_Data for review_
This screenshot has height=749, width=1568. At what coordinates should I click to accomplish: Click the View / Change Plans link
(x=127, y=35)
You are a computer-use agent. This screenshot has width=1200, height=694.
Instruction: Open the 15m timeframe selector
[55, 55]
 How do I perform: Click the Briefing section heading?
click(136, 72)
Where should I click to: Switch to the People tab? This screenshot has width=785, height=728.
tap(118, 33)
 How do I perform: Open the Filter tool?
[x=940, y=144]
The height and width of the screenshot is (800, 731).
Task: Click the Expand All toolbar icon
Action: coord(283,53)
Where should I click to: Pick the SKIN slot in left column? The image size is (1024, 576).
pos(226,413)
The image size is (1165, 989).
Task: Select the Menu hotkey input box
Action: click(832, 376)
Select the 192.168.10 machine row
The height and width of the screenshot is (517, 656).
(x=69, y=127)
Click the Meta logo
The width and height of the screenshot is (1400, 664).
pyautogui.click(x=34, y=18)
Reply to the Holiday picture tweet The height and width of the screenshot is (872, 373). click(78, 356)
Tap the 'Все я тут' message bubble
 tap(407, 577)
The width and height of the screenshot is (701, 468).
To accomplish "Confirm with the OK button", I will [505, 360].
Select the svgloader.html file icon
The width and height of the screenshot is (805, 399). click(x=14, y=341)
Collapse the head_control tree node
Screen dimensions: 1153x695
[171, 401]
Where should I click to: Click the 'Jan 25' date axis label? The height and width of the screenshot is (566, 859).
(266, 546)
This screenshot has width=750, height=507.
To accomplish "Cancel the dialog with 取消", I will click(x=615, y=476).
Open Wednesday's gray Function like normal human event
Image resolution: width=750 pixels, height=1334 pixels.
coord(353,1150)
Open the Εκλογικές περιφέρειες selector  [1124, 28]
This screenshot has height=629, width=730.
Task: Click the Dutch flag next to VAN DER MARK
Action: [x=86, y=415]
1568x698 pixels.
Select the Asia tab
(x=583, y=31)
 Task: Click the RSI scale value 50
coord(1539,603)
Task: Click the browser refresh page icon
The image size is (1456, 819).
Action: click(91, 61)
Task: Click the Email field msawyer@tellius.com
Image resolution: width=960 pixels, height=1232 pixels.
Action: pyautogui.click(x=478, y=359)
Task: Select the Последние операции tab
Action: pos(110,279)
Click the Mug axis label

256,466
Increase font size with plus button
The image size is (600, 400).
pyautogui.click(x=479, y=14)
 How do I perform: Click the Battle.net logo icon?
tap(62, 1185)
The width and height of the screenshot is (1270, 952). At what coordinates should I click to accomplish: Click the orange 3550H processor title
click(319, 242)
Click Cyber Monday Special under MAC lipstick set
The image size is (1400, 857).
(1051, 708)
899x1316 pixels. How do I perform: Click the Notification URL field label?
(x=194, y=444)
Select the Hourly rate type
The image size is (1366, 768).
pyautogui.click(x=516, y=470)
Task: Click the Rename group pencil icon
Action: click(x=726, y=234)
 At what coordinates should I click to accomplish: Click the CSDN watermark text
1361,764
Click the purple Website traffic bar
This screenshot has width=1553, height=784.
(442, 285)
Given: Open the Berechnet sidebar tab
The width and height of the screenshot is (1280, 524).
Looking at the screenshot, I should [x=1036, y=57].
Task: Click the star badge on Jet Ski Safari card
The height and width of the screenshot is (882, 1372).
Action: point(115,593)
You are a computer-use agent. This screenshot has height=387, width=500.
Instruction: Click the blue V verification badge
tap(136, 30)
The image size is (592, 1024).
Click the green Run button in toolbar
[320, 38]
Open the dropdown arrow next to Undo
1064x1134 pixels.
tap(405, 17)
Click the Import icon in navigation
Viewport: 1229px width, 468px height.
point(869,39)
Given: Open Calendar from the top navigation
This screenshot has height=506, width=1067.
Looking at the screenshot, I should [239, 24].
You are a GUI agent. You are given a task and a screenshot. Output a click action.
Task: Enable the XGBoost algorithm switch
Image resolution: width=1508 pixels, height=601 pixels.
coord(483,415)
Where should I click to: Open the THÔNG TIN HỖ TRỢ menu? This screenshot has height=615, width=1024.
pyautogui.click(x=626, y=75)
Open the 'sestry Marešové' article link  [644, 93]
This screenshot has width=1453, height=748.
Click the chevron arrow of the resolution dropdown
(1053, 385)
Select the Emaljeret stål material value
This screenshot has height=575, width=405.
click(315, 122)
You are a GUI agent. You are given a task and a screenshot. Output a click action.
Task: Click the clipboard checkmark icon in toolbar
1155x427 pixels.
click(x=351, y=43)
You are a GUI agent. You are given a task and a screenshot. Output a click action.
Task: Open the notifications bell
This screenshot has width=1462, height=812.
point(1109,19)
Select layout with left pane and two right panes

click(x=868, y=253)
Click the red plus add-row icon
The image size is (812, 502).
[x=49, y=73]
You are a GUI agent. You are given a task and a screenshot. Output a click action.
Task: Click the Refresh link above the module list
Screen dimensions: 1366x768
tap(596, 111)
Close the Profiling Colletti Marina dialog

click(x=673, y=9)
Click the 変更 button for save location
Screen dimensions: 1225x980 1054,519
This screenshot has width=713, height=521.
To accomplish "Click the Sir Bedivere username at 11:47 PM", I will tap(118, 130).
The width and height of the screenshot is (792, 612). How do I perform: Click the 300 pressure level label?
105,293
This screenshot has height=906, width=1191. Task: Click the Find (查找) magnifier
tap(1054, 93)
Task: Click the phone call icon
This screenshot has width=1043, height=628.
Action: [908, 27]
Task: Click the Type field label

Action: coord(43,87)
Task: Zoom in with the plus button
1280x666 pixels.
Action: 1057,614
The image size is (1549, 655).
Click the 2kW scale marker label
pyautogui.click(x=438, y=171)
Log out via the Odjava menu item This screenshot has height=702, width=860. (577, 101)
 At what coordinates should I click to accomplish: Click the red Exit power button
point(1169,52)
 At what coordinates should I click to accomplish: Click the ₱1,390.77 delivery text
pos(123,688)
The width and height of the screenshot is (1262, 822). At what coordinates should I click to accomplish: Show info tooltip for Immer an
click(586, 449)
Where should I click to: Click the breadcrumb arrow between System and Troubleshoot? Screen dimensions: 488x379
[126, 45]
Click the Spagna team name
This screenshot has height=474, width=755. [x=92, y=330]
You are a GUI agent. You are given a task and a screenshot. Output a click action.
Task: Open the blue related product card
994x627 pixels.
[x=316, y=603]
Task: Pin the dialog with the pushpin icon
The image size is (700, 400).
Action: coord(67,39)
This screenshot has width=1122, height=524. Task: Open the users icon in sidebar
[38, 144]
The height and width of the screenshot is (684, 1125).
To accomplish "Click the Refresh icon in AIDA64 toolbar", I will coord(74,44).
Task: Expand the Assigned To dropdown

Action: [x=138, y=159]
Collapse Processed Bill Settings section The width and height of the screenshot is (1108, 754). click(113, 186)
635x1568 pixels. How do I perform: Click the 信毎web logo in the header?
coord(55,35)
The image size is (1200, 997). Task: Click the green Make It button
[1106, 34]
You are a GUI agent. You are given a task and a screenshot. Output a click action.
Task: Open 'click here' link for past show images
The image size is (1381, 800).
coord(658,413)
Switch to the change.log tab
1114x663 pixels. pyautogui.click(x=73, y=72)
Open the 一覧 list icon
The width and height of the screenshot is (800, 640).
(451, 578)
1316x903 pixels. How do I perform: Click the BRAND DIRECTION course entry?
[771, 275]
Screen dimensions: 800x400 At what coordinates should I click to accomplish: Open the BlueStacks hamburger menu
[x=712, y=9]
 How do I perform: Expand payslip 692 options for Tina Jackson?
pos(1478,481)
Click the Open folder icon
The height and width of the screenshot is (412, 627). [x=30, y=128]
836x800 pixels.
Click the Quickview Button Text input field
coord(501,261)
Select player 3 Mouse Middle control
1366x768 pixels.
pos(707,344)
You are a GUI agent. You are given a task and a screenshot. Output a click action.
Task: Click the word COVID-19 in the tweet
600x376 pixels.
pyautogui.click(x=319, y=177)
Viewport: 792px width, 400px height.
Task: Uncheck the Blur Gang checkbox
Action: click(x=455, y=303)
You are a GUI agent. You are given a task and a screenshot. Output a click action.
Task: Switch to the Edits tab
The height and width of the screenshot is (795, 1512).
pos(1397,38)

_Work task_
Give the exact lines, and only those, from the line containing "This screenshot has height=506, width=1067." through the line containing "Task: Enable the XGBoost algorithm switch" in the entries above.

_Task answer_
This screenshot has height=506, width=1067.
Looking at the screenshot, I should [239, 24].
You are a GUI agent. You are given a task and a screenshot. Output a click action.
Task: Enable the XGBoost algorithm switch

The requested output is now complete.